Mock Trial is among the 33 groups that SAC listed as owing less than $1,000 at its general body meeting on Wednesday.

Others have expressed frustration with the moratorium, citing their groups’ financial responsibility over the past year.

College senior Patrick Krieger, a current member and former president of CityStep, said that “as students at Penn, we feel a sense of entitlement — to funding, to opportunities — and the accrual of debt by student groups crosses the boundary.”

When he was president, Krieger explained that when CityStep — a SAC-recognized group which works with public school students to promote self-esteem through dance — wanted to book a venue for an event and the expenses exceeded its budget allocation, it “would go line by line on our expense sheet and make cuts until it fit within our budget.”

He added that, if groups are responsible enough with their spending, there is no reason why they should end up in debt in the first place.

Wharton sophomore and President of the International Business Review James Calvo believes the moratorium was an irresponsible decision, given how many new student groups crop up year to year.

“What I see this doing is really crippling groups that started last year and were planning on applying for SAC funding this year and are now stagnating or have now been crippled,” he said.

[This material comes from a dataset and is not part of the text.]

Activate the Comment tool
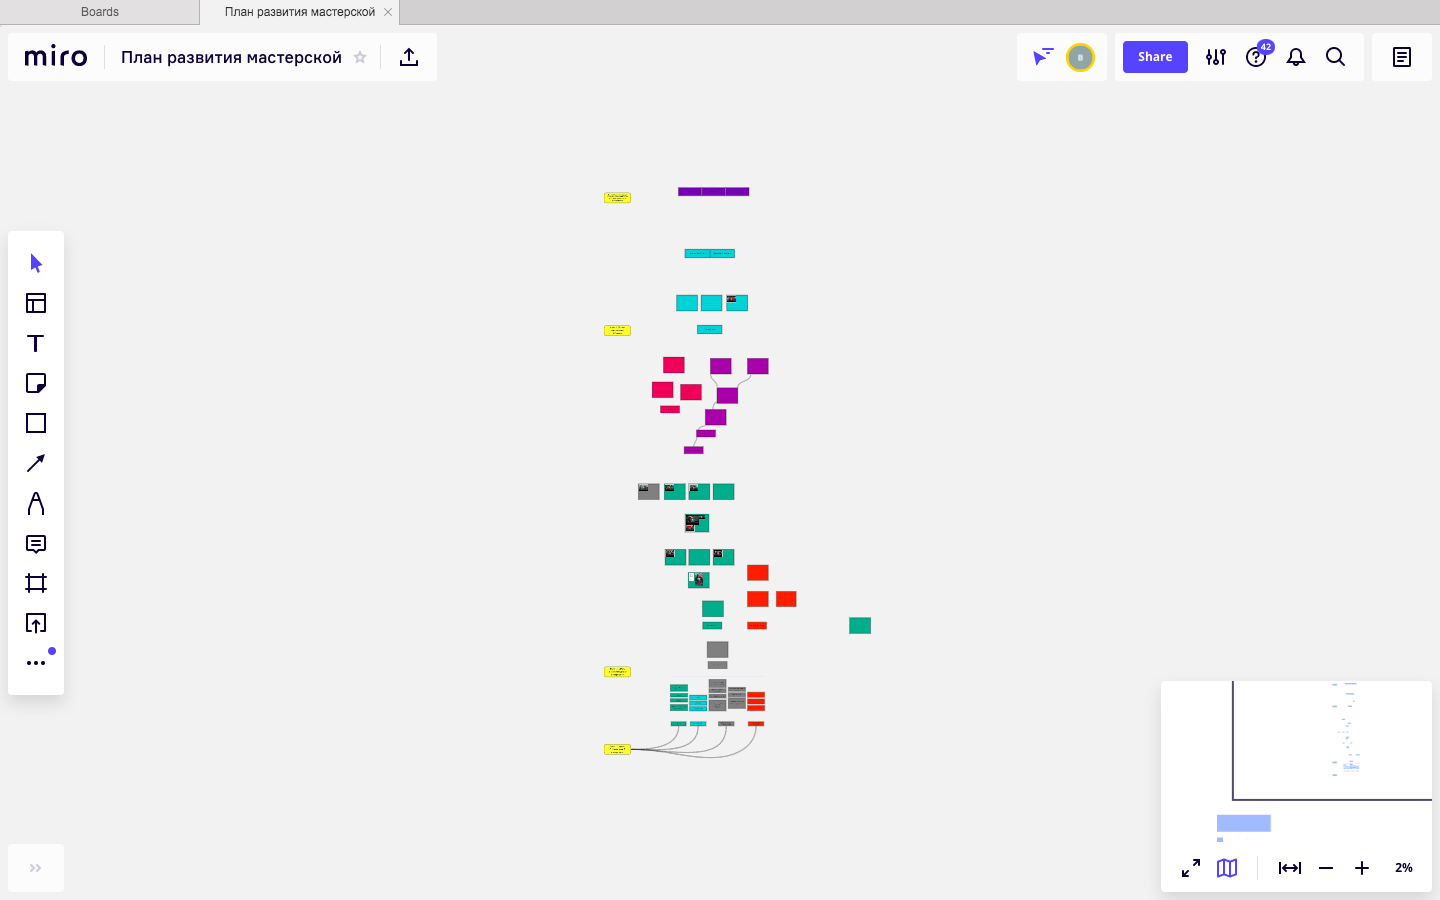This screenshot has width=1440, height=900. pyautogui.click(x=36, y=544)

While SAC listed IBR as having between $1,000 and $2,000 in debt, Calvo said the group is simply waiting for payment from a company that purchased advertisement space in one of its recent publications. As a result, Calvo characterized IBR as using its SAC account as credit, rather than being in debt.

Other groups have dealt with similar situations.

For example, the executive board of the International Affairs Association — which was listed as having more than $2,000 in debt — said in an email that its debt was due to lag time in depositing conference registration fees it had already received.

Now that it has deposited those fees, the group should no longer have outstanding debt, it said.

College senior and SAC Chair Melissa Roberts said if groups clearly demonstrate that they will soon be receiving revenue sufficient to cancel their debt, they may not be subject to SAC’s sanctions for indebted groups.

According to Roberts, these sanctions could include things like budget reductions for groups that are more than $1,000 in debt.

“There are definitely some groups where they fixed a charge mistake or repaid [their debt],” Roberts said. “Unfortunately that’s not the majority of debt. The majority of debt is still outstanding at this point.”

SAC’s debt policies will next be up for discussion at its GBM on Oct. 25.